** Start of TASK DATA **

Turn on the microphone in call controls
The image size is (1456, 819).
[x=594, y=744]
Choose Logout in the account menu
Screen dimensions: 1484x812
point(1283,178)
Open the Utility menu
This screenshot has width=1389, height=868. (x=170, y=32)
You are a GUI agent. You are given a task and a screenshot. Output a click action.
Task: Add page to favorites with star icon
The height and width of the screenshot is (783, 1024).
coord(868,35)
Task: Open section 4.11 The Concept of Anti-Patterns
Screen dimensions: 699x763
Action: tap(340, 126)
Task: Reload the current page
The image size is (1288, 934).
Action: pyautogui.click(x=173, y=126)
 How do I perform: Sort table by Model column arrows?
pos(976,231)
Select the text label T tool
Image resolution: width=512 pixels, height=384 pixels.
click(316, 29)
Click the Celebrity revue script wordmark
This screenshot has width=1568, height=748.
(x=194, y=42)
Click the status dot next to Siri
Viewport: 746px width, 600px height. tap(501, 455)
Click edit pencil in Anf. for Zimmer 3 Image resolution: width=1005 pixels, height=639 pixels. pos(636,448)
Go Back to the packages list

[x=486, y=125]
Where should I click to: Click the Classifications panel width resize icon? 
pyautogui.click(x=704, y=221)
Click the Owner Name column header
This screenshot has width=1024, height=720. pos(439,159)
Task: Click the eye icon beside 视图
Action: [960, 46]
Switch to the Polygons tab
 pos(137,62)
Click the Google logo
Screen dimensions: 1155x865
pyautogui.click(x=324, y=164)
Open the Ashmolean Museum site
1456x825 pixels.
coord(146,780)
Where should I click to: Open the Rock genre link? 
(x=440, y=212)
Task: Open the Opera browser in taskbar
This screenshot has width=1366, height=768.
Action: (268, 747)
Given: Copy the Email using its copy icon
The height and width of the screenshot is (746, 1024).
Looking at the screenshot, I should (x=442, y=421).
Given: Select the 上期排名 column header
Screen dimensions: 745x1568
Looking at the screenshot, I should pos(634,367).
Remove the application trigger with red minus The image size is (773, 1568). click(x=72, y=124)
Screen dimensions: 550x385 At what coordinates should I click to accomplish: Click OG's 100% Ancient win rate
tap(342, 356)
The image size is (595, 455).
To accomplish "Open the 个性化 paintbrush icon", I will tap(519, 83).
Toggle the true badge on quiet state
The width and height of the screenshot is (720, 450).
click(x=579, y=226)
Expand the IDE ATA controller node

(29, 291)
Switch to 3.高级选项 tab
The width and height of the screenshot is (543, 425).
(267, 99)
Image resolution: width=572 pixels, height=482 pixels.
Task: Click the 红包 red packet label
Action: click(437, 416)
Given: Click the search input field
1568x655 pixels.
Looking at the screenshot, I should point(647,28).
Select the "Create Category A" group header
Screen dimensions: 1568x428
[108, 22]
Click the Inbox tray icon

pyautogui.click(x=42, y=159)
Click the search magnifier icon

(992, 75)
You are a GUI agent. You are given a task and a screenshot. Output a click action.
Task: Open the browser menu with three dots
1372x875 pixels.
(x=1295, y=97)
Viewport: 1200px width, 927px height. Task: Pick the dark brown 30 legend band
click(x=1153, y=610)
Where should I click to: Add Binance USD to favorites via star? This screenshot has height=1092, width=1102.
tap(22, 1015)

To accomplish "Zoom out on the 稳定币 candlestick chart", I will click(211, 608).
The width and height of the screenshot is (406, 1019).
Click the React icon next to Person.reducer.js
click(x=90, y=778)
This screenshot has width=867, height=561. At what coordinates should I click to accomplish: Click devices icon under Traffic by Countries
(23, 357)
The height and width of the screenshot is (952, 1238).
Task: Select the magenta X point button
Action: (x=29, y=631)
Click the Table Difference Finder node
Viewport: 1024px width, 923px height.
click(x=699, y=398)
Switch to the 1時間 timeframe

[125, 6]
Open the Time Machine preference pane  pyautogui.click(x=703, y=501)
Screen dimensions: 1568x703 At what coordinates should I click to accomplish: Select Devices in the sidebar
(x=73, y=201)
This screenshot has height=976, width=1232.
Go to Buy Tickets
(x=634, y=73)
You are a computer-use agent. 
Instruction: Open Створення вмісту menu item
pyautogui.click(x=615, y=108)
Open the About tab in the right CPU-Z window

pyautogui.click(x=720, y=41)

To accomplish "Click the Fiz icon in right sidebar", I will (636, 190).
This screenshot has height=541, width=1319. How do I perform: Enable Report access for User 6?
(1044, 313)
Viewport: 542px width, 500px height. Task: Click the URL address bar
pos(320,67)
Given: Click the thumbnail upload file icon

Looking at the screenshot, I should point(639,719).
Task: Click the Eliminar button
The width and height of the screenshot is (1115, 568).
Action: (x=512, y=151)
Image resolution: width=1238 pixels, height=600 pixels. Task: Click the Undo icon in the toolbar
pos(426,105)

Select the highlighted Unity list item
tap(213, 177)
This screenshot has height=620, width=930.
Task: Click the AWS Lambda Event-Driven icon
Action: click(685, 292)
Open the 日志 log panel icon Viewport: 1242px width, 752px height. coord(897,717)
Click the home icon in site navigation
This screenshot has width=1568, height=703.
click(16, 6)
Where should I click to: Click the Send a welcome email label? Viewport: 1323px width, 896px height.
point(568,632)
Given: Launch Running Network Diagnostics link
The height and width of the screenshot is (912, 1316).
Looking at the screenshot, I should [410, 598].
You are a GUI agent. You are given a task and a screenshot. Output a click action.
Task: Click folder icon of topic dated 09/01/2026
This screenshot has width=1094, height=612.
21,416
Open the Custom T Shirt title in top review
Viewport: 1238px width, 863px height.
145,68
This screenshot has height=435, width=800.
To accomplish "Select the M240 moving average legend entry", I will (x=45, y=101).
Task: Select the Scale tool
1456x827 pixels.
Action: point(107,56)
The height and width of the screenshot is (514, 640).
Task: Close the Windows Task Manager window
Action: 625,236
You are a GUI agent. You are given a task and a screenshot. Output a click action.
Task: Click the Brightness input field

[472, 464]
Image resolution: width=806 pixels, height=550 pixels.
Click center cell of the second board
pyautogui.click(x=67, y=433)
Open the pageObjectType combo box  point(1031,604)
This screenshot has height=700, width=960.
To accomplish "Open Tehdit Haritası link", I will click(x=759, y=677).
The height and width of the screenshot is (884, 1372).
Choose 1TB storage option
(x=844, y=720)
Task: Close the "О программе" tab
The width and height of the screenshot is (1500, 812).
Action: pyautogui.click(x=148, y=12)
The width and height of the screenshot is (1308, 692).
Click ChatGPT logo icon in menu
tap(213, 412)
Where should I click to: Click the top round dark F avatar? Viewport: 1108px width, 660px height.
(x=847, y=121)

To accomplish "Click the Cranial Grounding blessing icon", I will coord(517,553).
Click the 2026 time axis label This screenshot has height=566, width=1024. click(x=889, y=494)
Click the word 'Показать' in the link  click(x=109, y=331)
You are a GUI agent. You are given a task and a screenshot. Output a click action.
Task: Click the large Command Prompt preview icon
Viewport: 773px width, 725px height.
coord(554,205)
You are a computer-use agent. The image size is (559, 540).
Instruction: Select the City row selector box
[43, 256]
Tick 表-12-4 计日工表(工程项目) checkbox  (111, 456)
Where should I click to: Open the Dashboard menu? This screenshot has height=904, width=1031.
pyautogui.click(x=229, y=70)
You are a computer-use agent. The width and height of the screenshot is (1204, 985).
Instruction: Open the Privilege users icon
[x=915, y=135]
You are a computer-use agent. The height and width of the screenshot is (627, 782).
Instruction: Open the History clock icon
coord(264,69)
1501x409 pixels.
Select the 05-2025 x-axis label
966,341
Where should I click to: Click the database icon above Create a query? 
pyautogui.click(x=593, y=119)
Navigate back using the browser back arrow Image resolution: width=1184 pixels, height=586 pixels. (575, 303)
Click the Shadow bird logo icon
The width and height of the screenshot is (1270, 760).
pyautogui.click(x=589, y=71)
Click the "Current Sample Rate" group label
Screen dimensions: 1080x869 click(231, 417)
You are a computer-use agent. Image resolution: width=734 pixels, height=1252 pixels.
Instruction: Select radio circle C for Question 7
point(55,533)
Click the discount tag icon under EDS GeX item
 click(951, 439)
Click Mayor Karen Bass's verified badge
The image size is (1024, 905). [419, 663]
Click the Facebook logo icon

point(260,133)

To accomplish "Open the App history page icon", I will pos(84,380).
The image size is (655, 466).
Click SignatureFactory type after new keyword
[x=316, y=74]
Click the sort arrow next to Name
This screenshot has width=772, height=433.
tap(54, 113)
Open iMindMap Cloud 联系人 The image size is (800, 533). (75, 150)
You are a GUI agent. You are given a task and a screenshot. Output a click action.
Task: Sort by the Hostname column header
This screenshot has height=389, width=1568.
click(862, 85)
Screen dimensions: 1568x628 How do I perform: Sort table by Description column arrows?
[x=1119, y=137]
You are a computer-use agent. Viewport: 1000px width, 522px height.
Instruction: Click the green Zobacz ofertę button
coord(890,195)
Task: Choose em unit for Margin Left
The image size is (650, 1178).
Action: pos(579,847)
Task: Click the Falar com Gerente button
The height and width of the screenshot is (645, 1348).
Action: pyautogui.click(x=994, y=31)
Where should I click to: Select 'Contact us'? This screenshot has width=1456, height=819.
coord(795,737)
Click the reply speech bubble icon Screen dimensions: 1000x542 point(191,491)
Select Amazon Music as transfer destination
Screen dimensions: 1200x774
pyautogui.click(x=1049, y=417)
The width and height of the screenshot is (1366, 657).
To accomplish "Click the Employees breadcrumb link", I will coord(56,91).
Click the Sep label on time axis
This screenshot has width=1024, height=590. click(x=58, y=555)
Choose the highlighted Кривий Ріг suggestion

** End of TASK DATA **

WORK TO COMPLETE:
Rewrite the part of the listing that opens with the line containing "I will coord(517,553)." and closes with the line containing "Click the word", swapping "time axis label" for "timeline label" and leaving everything else unchanged.

TASK OUTPUT:
To accomplish "Click the Cranial Grounding blessing icon", I will coord(517,553).
Click the 2026 timeline label This screenshot has height=566, width=1024. click(x=889, y=494)
Click the word 'Показать' in the link  click(x=109, y=331)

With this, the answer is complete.